Increased hemoglobin expression in NASH livers

BACKGROUND & AIMS: Recent studies revealed that hemoglobin is expressed in some non-erythrocytes and it suppresses oxidative stress when overexpressed. Oxidative stress plays a critical role in the pathogenesis of non-alcoholic steatohepatitis (NASH). This study was to investigate whether hemoglobin is expressed in hepatocytes and how it is related to oxidative stress in NASH patients. METHODS: Microarray was performed to identify differentially expressed genes in NASH. Quantitative real time PCR (qRT-PCR) was used to examine gene expression levels. Western blotting and immunofluorescence staining were employed to examine hemoglobin proteins. Flow cytometry was used to measure intracellular oxidative stress. RESULTS: Analysis of microarray gene expression data has revealed a significant increase in the expression of hemoglobin alpha (HBA1) and beta (HBB) in liver biopspies from NASH patients. Increased hemoglobin expression in NASH was validated by qRT-PCR. However, the expression of erythrocyte specific marker genes such as SPTA, SPTB, GYPA, GATA1, and ALAS2 did not change, indicating that increased hemoglobin expression in NASH was not from erythropoiesis, but could result from increased expression in hepatocytes. Immunofluorescence staining demonstrated positive HBA1 and HBB expression in the hepatocytes of NASH livers. Hemoglobin expression was also observed in human hepatocellular carcinoma HepG2 cell line. Furthermore, treatment with hydrogen peroxide, a known oxidative stress inducer, induced a dose dependent increase in HBA1 expression in HepG2 cells. Intriguingly, forced hemoglobin expression suppressed oxidative stress. CONCLUSIONS: Oxidative stress upregulates hemoglobin expression in hepatocytes. Suppression of oxidative stress by hemoglobin could be a mechanism to protect hepatocytes from oxidative damage. These findings suggest that hemoglobin is an inducible antioxidant in hepatocytes in response to increased oxidative stress as found in NASH livers. Twelve biopsy diagnosed NASH patients were included in this study. For control groups, total RNA from 5 different subjects were purchased from ADMET. These subjects are free from liver disease.

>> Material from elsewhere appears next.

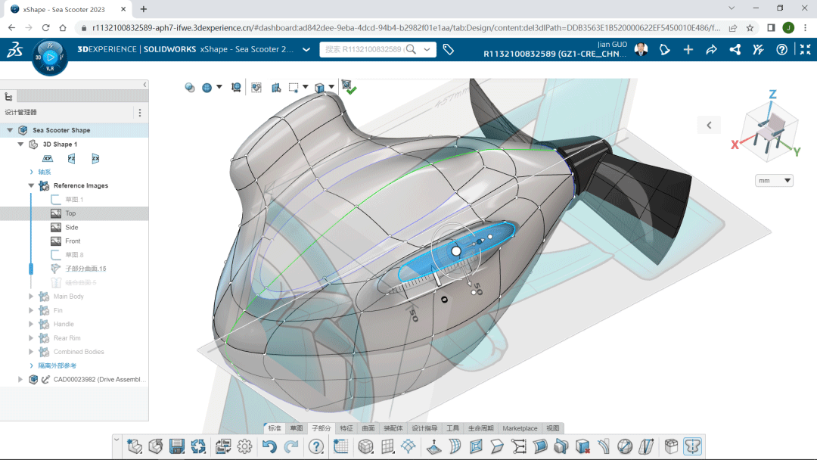Open the mm units dropdown
This screenshot has width=817, height=460.
[x=774, y=181]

研究背景与目的：近期研究表明，血红蛋白（hemoglobin）可在部分非红细胞中表达，且过表达时可抑制氧化应激（oxidative stress）。氧化应激在非酒精性脂肪性肝炎（non-alcoholic steatohepatitis, NASH）的发病机制中发挥关键作用。本研究旨在探讨血红蛋白是否在肝细胞中表达，以及其与NASH患者体内氧化应激的关联。 研究方法：采用微阵列芯片（microarray）技术筛选NASH患者组织中的差异表达基因；运用定量实时聚合酶链反应（quantitative real time PCR, qRT-PCR）检测基因表达水平；通过蛋白质印迹法（Western blotting）与免疫荧光染色法（immunofluorescence staining）检测血红蛋白蛋白的表达；利用流式细胞术（flow cytometry）检测细胞内氧化应激水平。 研究结果：对微阵列基因表达数据的分析显示，NASH患者肝活检组织中，血红蛋白α链（HBA1）与β链（HBB）的表达水平显著升高。qRT-PCR验证了NASH患者中血红蛋白表达的上调。然而，红细胞特异性标志物基因（如SPTA、SPTB、GYPA、GATA1及ALAS2）的表达并未发生改变，这表明NASH患者中血红蛋白表达的上调并非源于红细胞生成（erythropoiesis），而是可能由肝细胞内血红蛋白表达增加所致。免疫荧光染色结果显示，NASH患者肝脏的肝细胞中可见HBA1与HBB的阳性表达。在人肝细胞癌HepG2细胞系中同样检测到血红蛋白的表达。此外，用已知的氧化应激诱导剂过氧化氢（hydrogen peroxide）处理HepG2细胞，可呈剂量依赖性上调HBA1的表达。值得注意的是，强制过表达血红蛋白可抑制氧化应激。 研究结论：氧化应激可上调肝细胞内血红蛋白的表达。血红蛋白通过抑制氧化应激，可能是肝细胞免受氧化损伤的一种保护机制。上述研究结果表明，血红蛋白可作为一种可诱导的抗氧化剂，在肝细胞中应对NASH肝脏中出现的氧化应激升高。本研究共纳入12例经活检确诊的NASH患者。对照组的总RNA购自ADMET公司，来源于5名无肝脏疾病的健康受试者。